● Data supplied:
*-*-*
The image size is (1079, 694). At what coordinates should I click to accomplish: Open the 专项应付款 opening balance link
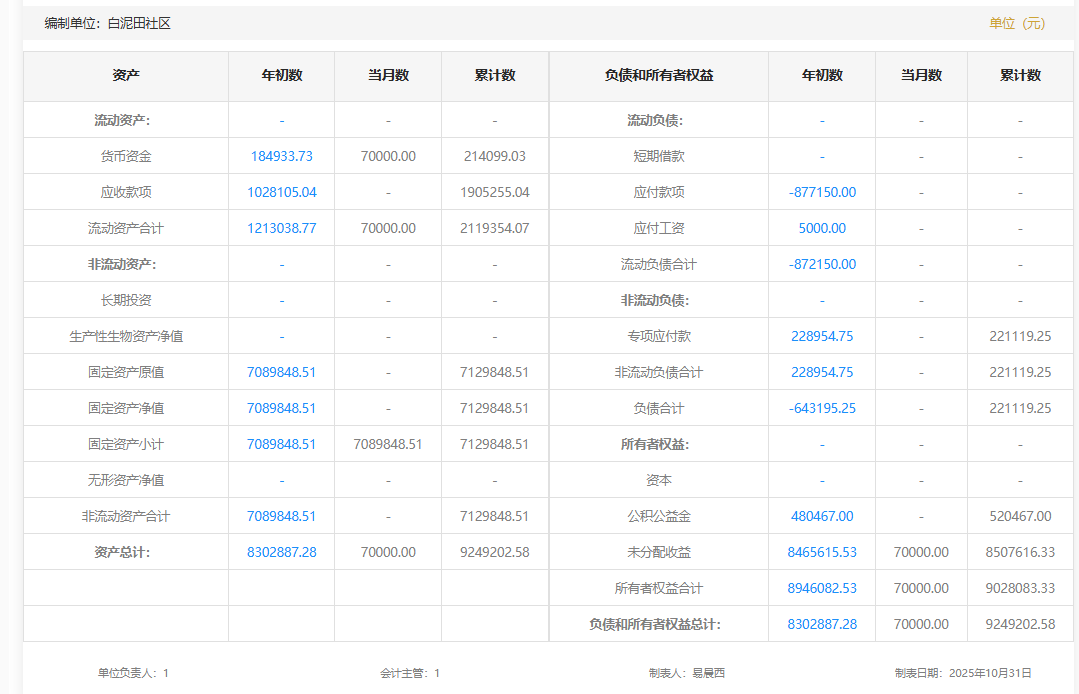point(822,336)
*-*-*
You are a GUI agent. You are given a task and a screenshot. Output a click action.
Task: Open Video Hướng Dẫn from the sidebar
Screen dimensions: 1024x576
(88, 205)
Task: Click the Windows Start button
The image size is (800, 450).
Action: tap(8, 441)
*-*-*
● Short task:
Could you format the items between the lines containing "You are a GUI" and "Action: tap(8, 441)", inclusive, as a Markdown table with the columns Row and Line, leaving out any blank lines?

● Result below:
| Row | Line |
|---|---|
| 1 | You are a GUI agent. You are given a task and a screenshot. Output a click action. |
| 2 | Task: Open Video Hướng Dẫn from the sidebar |
| 3 | Screen dimensions: 1024x576 |
| 4 | (88, 205) |
| 5 | Task: Click the Windows Start button |
| 6 | The image size is (800, 450). |
| 7 | Action: tap(8, 441) |